- **Trecho para leitura**:
===============

Brasil teve alta nas exportações agropecuárias durante pandemia; Trabalhadores indígenas sofreram impacto com o fim do Ministério da Saúde

A primeira morte de indígena  na Reserva Indígena de Dourados, no estado do Mato Grosso do Sul, foi confirmada na quinta-feira 18 de junho. O contágio de trabalhadores guarani pelo novo coronavírus (Sars-Cov-2) começou em um frigorífico da JBS e continua colocando em risco outras comunidades por conta do trabalho fora das aldeias.


Empresas grandes afastaram funcionários indígenas, mas, para especialistas, demoraram a agir.

Por conta da pandemia de Covid-19, a indígena Erileide Domingues passa a maior parte do dia na entrada da aldeia controlando o fluxo de pessoas, com a difícil missão de manter a comunidade isolada.

Em 6 de junho, ela até conseguiu barrar a entrada de um “patrício” que queria arregimentar mão de obra para o trabalho na cana-de-açúcar. No entanto, o que ela e outros indígenas que trabalham nas barreiras sanitárias de cerca de 20 aldeias dos povos guarani e kaiowá não conseguem impedir é a saída dos trabalhadores indígenas, que não têm alternativa a não ser deixar a comunidade para trabalhar nas plantações ou em terceirizadas do agronegócio.

“Alguns saem para trabalhar… Se estiver contaminado, volta e acaba contagiando seis ou doze pessoas que estão dentro de casa”, conta Erileide, explicando por que as lideranças defendem, desde o início da pandemia, o afastamento temporário dos trabalhadores indígenas, tanto das lavouras quanto dos frigoríficos.

Foi o agronegócio o principal responsável pela entrada do vírus em diversas aldeias do Mato Grosso do Sul. Na Reserva Indígena de Dourados – onde a primeira morte foi registrada na semana passada -, a doença entrou por meio de uma funcionária indígena de um frigorífico da JBS.

===============

[Entradas do conjunto de dados]
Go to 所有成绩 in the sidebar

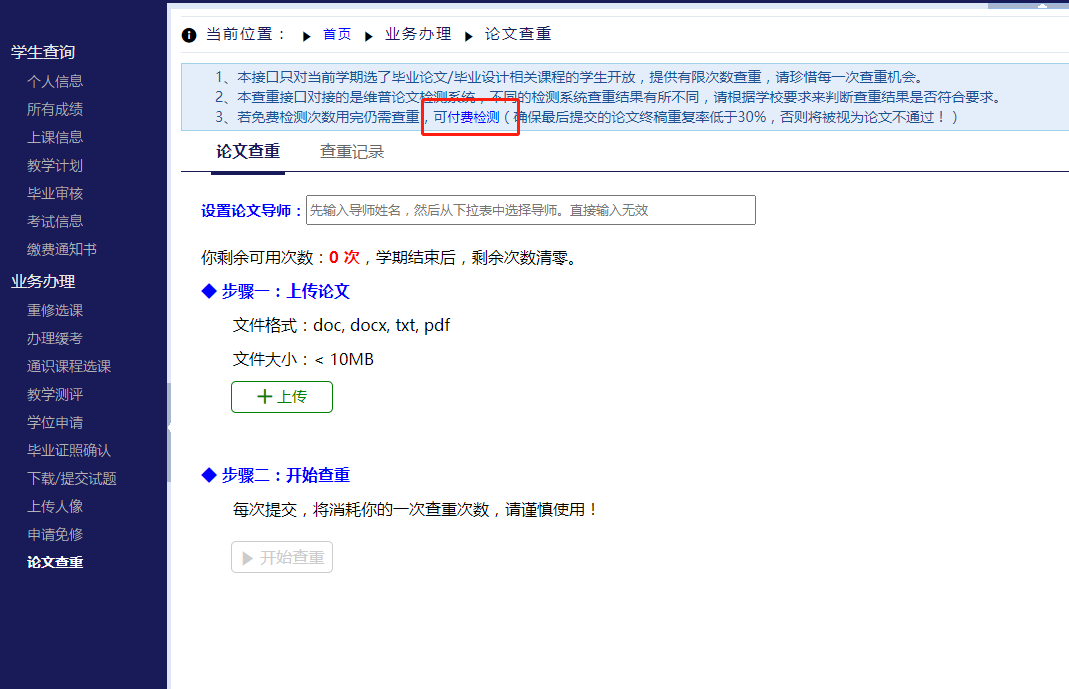55,109
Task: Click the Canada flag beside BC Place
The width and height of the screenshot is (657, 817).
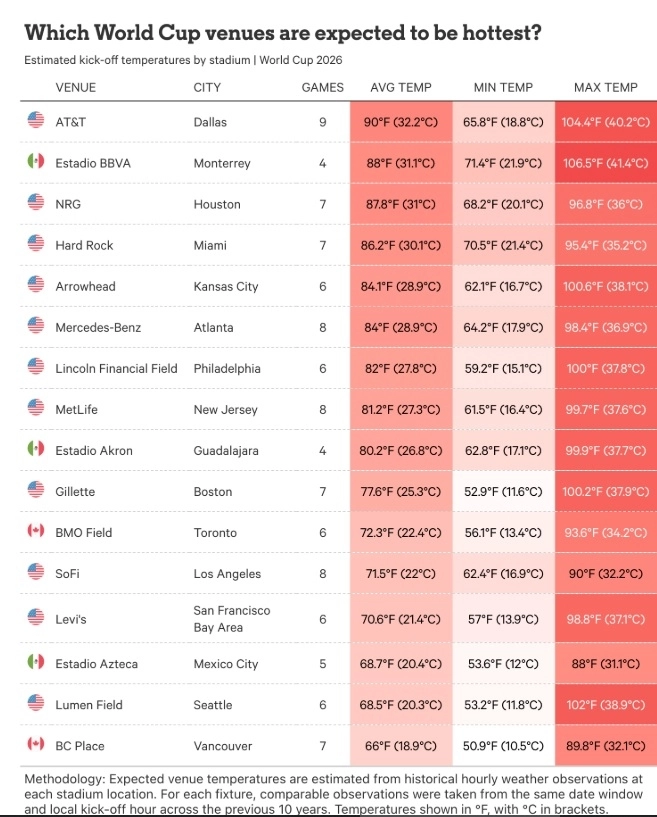Action: [x=35, y=744]
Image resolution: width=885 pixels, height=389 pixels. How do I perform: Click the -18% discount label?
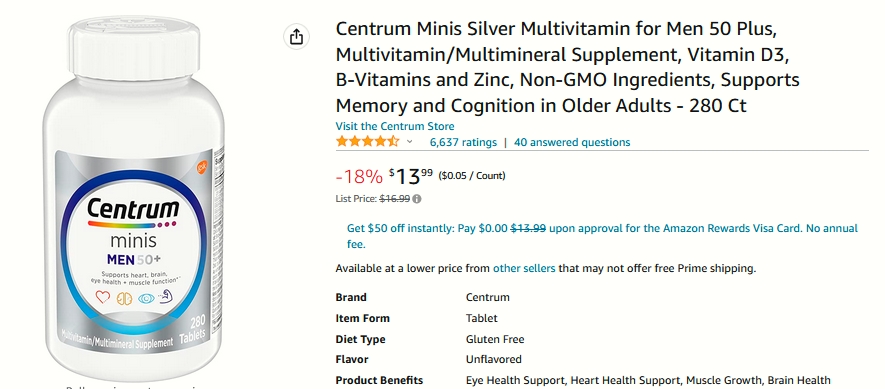point(359,177)
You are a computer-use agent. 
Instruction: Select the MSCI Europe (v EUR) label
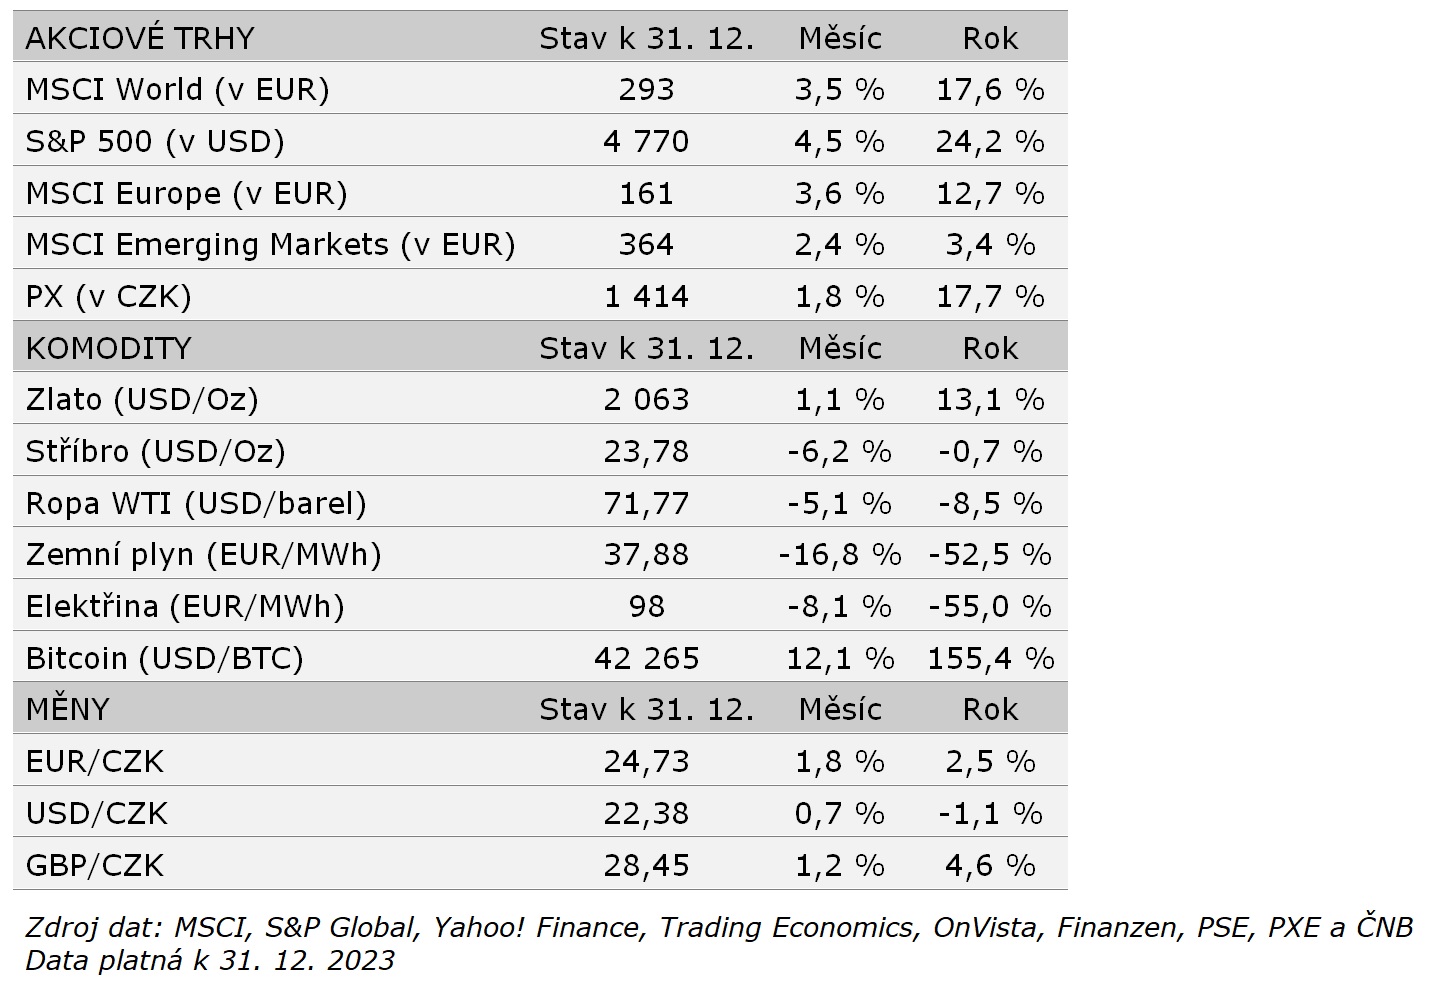(186, 193)
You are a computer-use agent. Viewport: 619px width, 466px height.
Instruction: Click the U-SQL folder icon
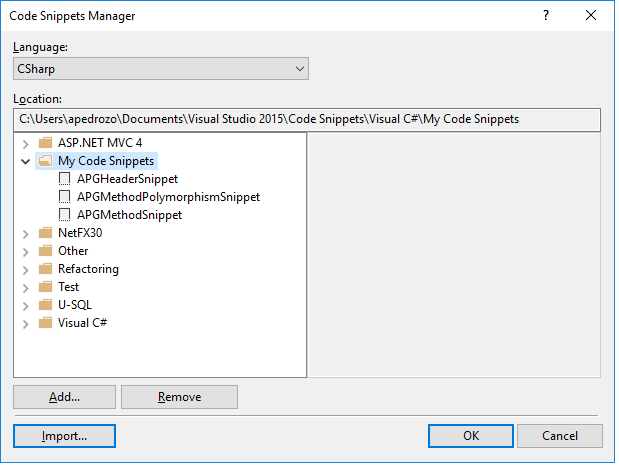[45, 305]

===============

Pode citar literalmente a parte do trecho sobre os trabalhadores indígenas começando em "A primeira morte de" e terminando em "demoraram a agir."?

A primeira morte de indígena  na Reserva Indígena de Dourados, no estado do Mato Grosso do Sul, foi confirmada na quinta-feira 18 de junho. O contágio de trabalhadores guarani pelo novo coronavírus (Sars-Cov-2) começou em um frigorífico da JBS e continua colocando em risco outras comunidades por conta do trabalho fora das aldeias.


Empresas grandes afastaram funcionários indígenas, mas, para especialistas, demoraram a agir.